Daimler-Finanztochter: Trotz Krise im Plus

10.11.2009 14:20 Uhr
Jürgen Walker
© Foto: Daimler

Die Daimler-Finanztochter Daimler Financial Services erwartet trotz Wirtschaftskrise in diesem Jahr ein positives Ergebnis. Nach neun Monaten wurde ein Gewinn vor Zinsen und Steuern (EBIT) von 13 Millionen Euro erzielt, wie Vorstandschef Jürgen Walker am Dienstag berichtete. Der Finanzdienstleister mit Sitz in Berlin kurbelt mit Krediten, Leasinggeschäft und Versicherungsvermittlung den Absatz des Stuttgarter Autoherstellers an. Lediglich im ersten Quartal fuhr die Daimler-Finanzsparte tief ins Minus mit einem Verlust von 167 Millionen Euro (EBIT). Im zweiten Quartal kam schon wieder ein Plus von 79 Millionen Euro heraus, und im dritten Quartal waren es gar 101 Millionen. Damit sei "die Trendwende geschafft", auch wenn 2009 "das schlechteste Jahr unserer Geschichte" sein werde, sagte Walker. Das Vertragsvolumen sank binnen eines Jahres von 63,9 Milliarden Euro um acht Prozent auf 58,7 Milliarden Euro.
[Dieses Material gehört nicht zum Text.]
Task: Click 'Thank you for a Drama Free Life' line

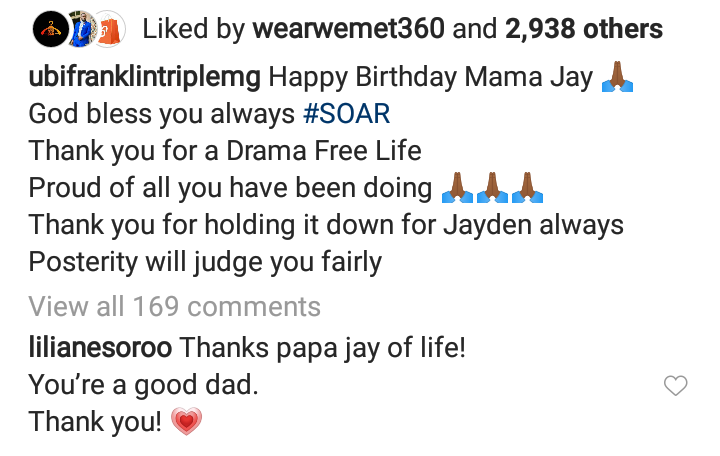Action: point(225,151)
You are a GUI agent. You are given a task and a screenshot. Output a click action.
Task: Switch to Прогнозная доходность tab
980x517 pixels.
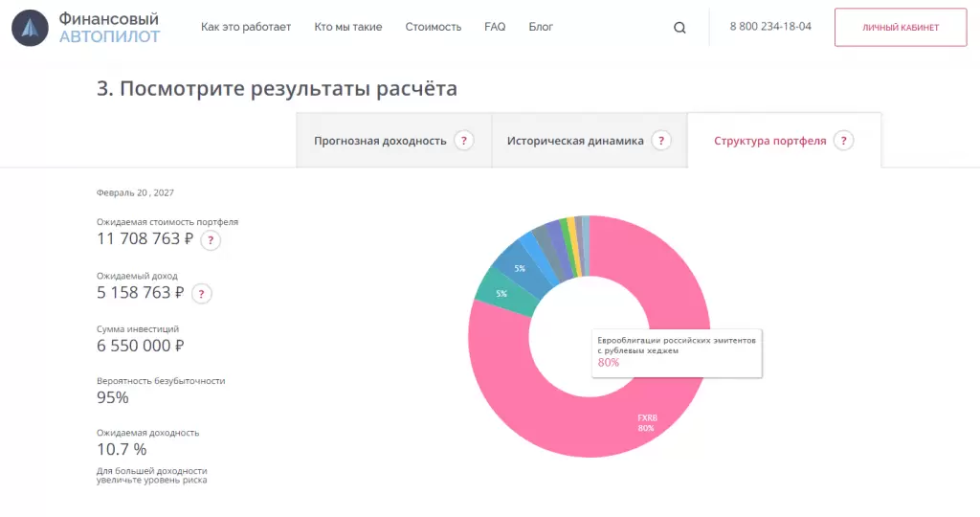[380, 141]
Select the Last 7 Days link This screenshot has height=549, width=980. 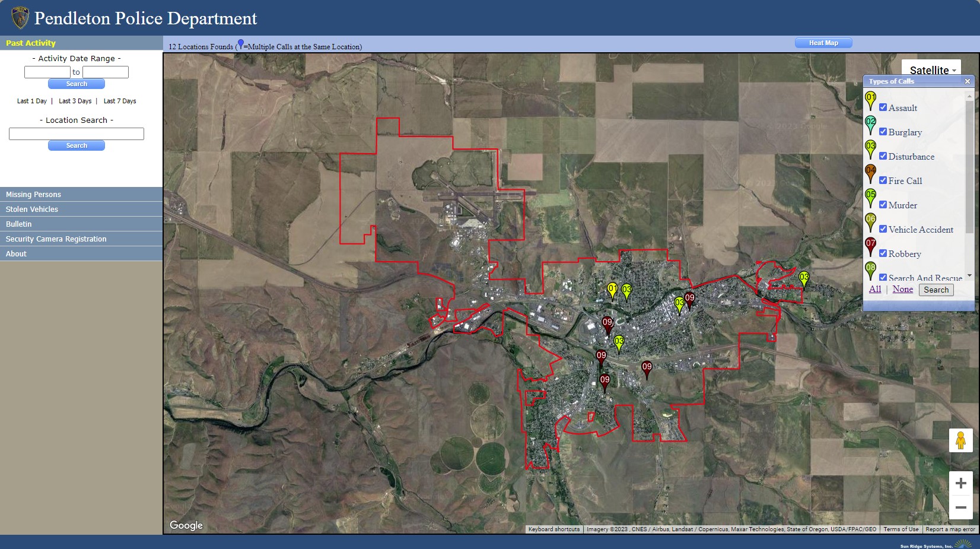(x=120, y=101)
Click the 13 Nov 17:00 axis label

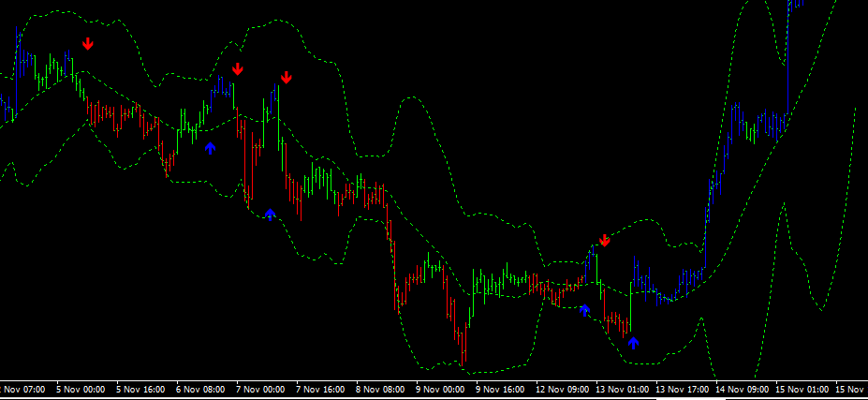[684, 388]
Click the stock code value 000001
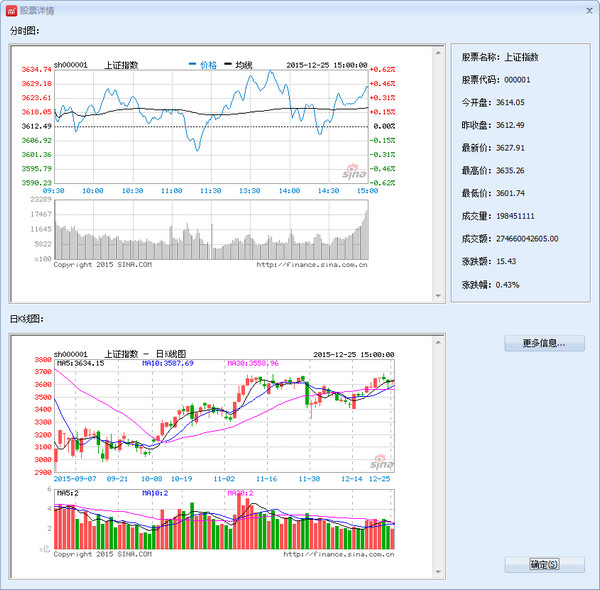The width and height of the screenshot is (600, 590). [x=517, y=80]
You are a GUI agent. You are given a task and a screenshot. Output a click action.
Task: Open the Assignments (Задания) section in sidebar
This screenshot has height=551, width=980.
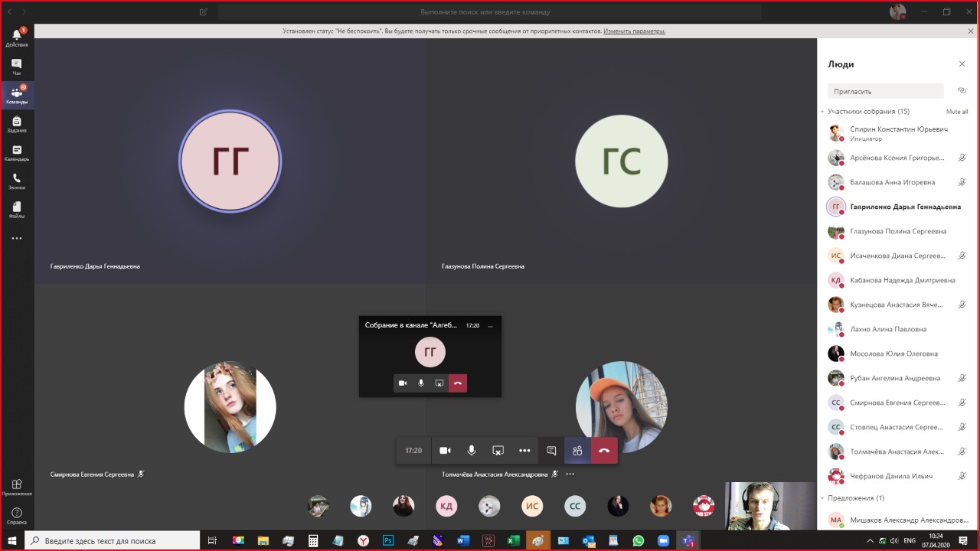[16, 124]
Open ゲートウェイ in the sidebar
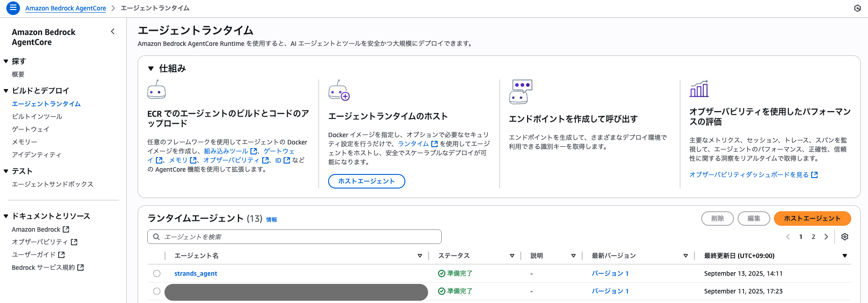The width and height of the screenshot is (868, 303). tap(30, 129)
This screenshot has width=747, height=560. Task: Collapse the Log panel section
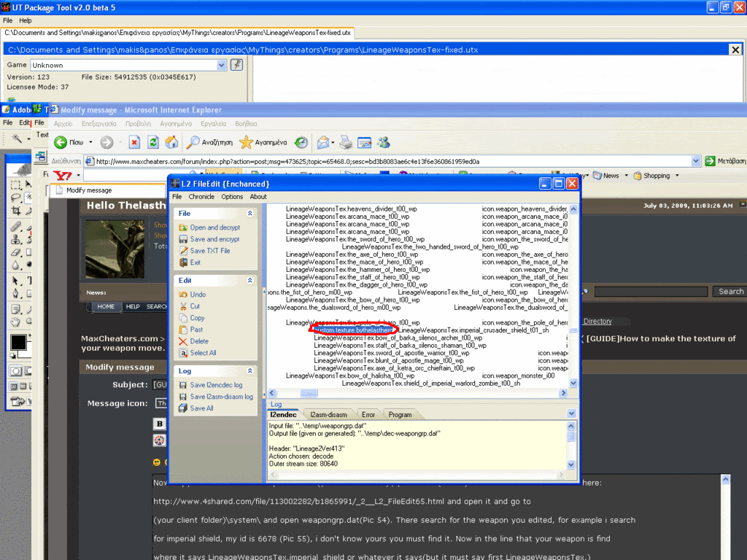250,371
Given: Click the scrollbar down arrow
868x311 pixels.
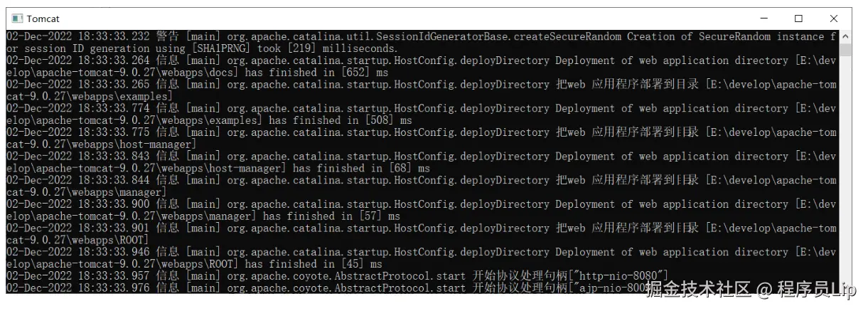Looking at the screenshot, I should 845,287.
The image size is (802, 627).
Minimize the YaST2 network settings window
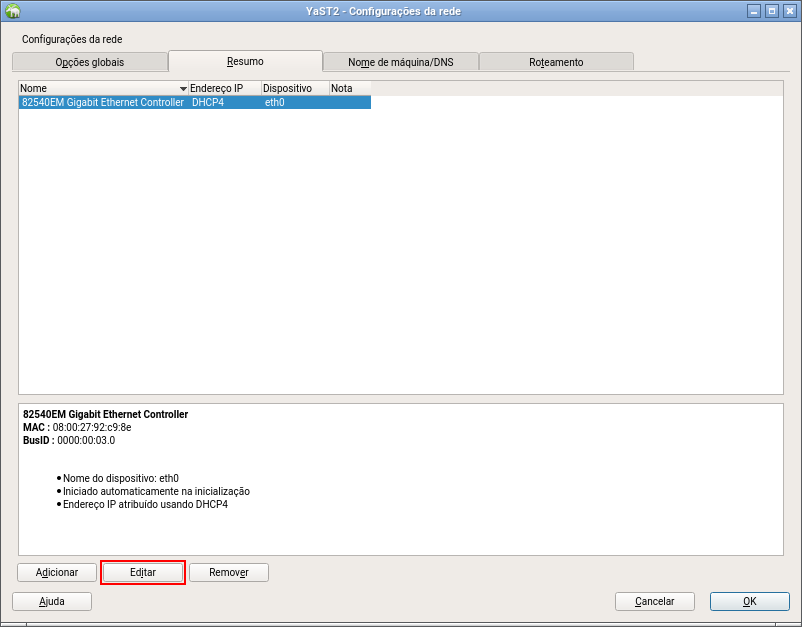tap(754, 11)
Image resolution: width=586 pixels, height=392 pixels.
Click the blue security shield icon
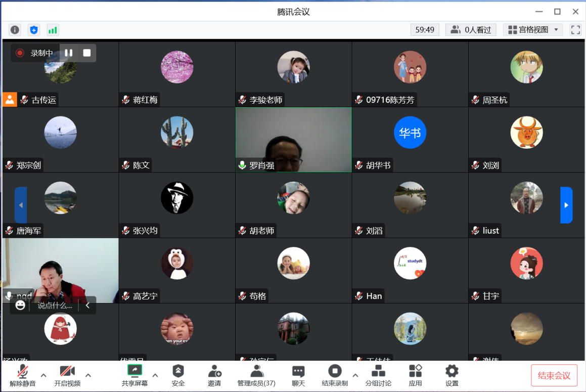point(34,30)
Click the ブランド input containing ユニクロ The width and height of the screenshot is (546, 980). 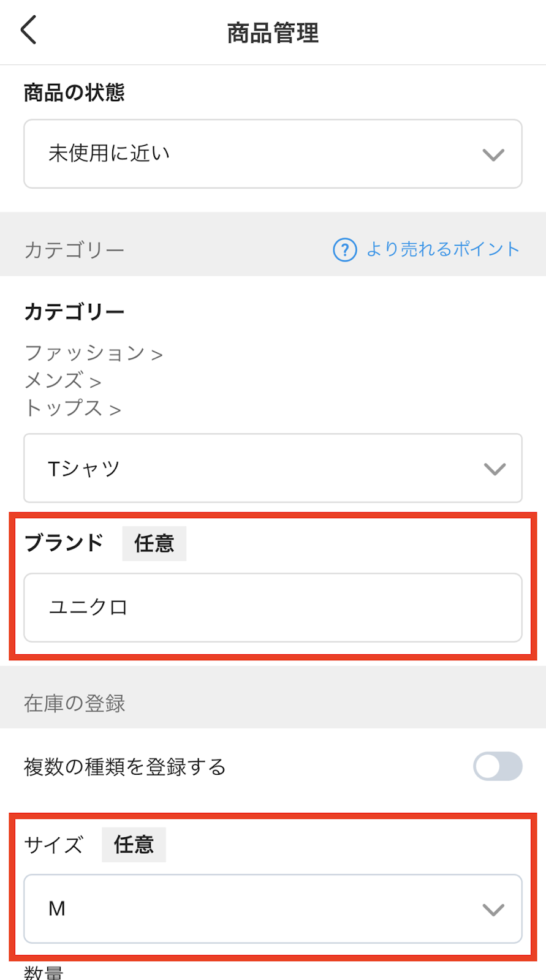(x=273, y=608)
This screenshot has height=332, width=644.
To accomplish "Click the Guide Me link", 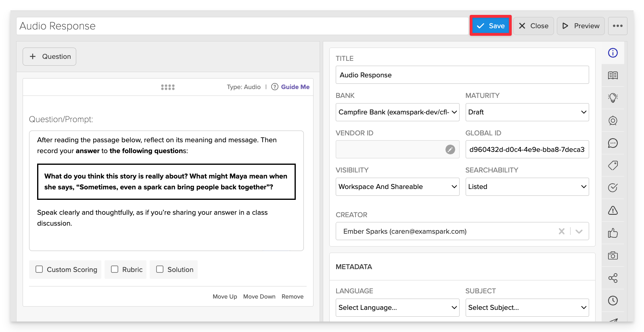I will pos(295,87).
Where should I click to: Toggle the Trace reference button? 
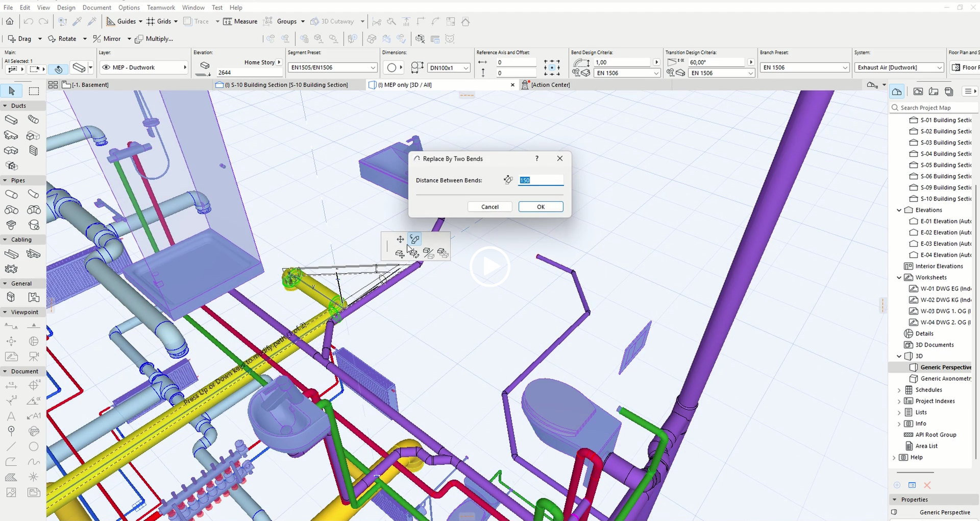[196, 21]
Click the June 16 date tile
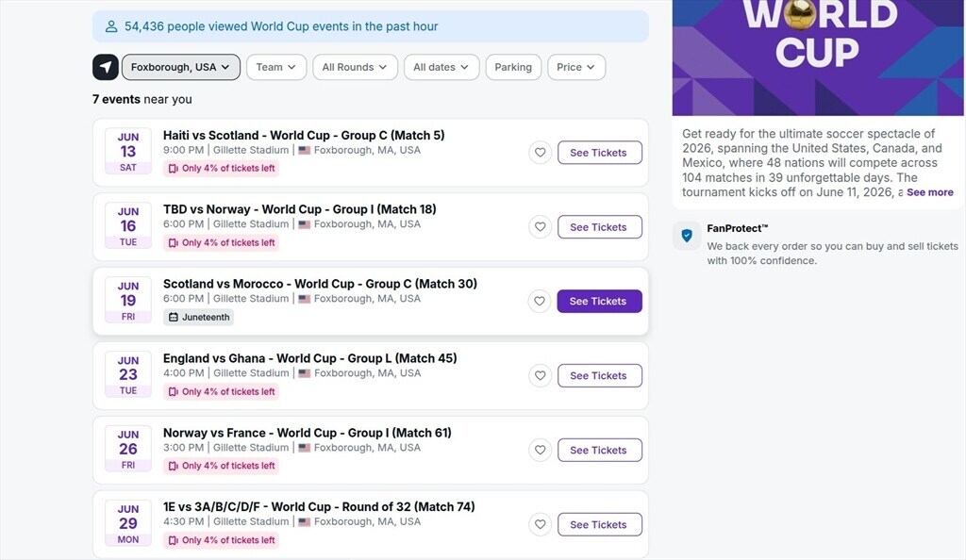The image size is (966, 560). [x=128, y=227]
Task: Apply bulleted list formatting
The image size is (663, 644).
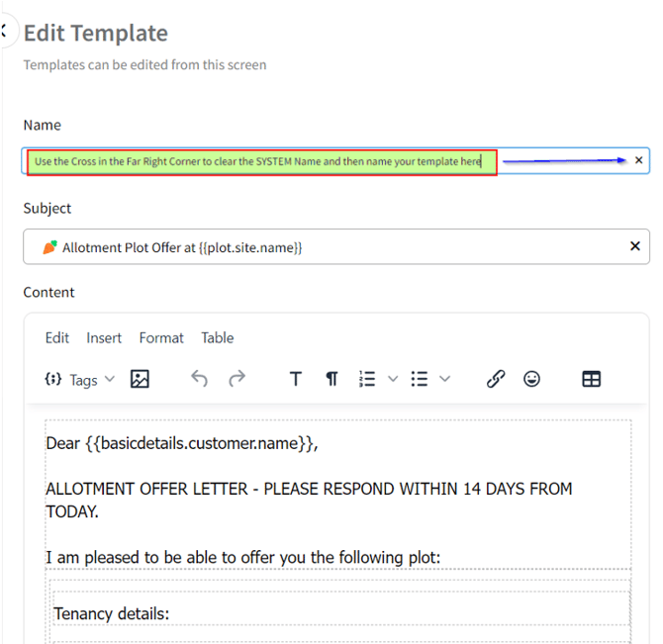Action: (420, 379)
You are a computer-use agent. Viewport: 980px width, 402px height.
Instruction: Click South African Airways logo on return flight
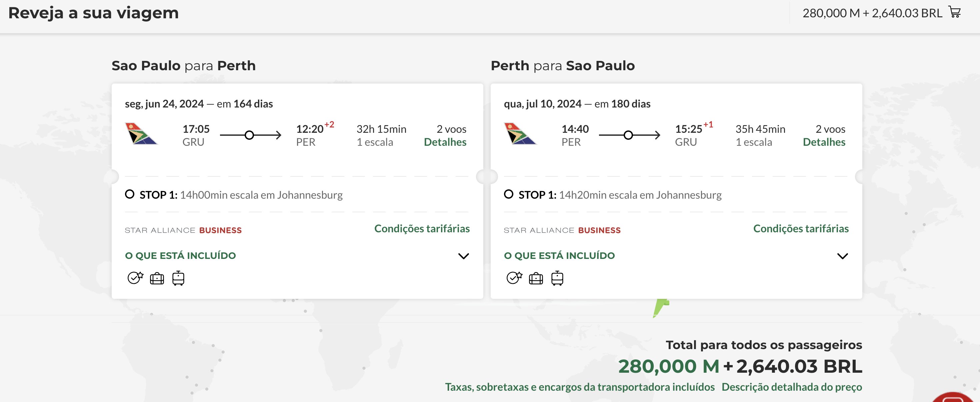click(520, 134)
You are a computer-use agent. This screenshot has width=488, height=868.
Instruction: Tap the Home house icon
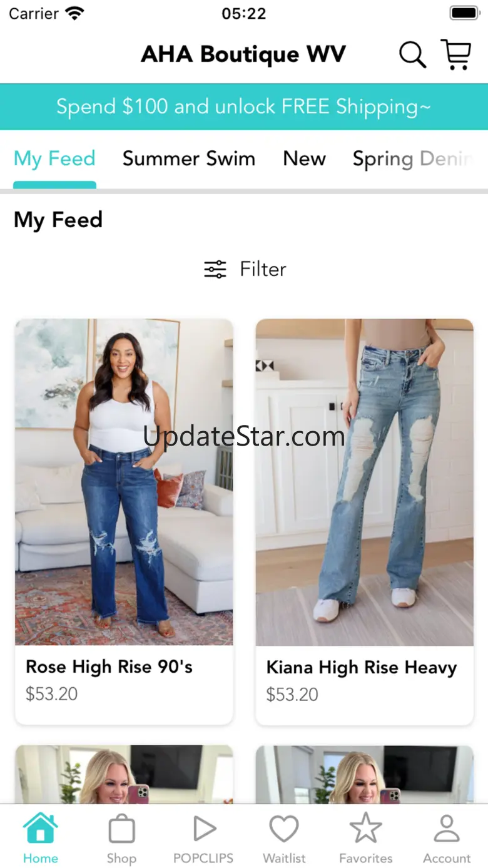pyautogui.click(x=41, y=828)
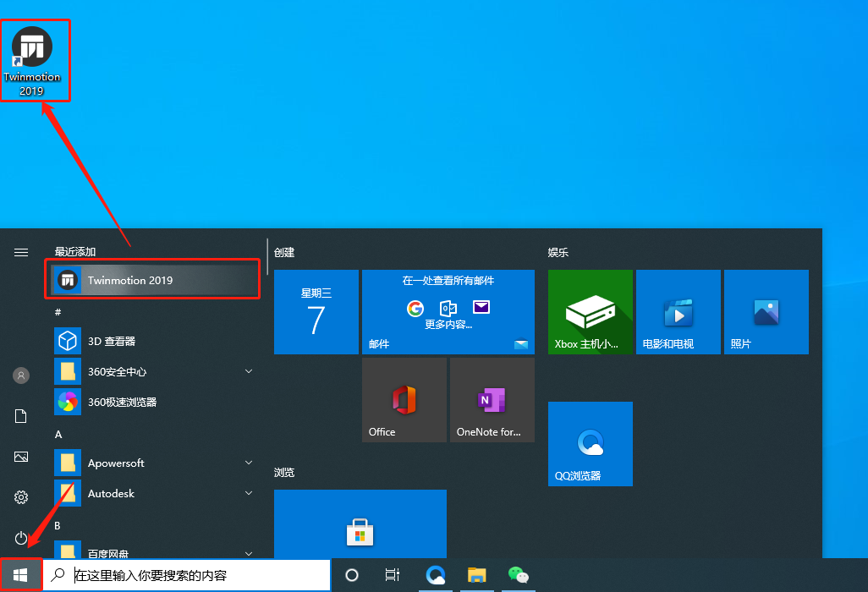Launch Twinmotion 2019 from recently added list
This screenshot has width=868, height=592.
coord(152,280)
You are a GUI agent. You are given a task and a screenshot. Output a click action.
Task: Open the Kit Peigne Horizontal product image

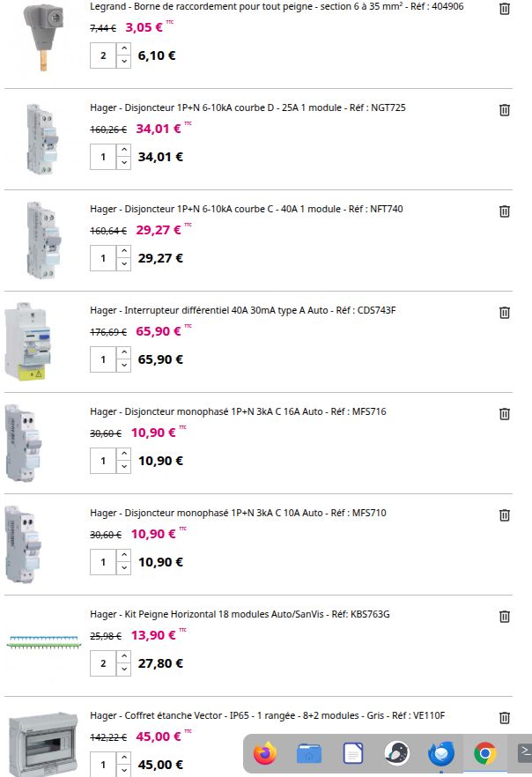click(43, 643)
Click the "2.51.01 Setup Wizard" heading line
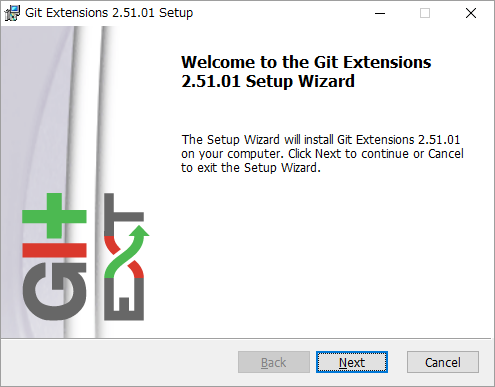495x387 pixels. 268,81
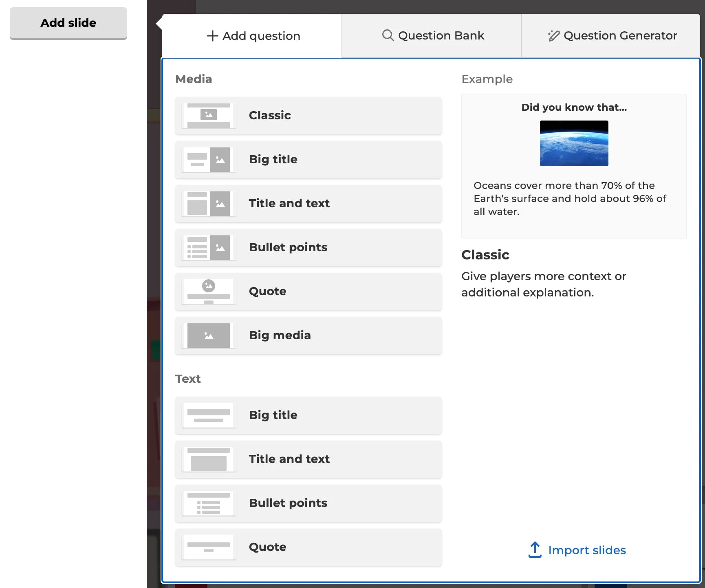Open the Add question tab
The width and height of the screenshot is (705, 588).
coord(253,36)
Die Höhe der Kreditausfälle habe sich seit 2007 "mehr als verdoppelt", liege aber noch immer bei weniger als einem Prozent des Volumens, und dies werde auch so bleiben, sagte Walker. Für das Unternehmen seien mit der Finanzkrise zwar die Kreditkosten gestiegen. Es habe aber seine Marktanteile gesteigert und auch die Qualität des Kreditportfolios verbessert. Walker erklärte dies damit, dass eine Reihe anderer Banken, die zuvor mit aggressiven Konditionen am Markt aufgetreten seien, sich in der Krise zurückgezogen hätten. Deren Kunden kämen jetzt zu der Autobank. (dpa)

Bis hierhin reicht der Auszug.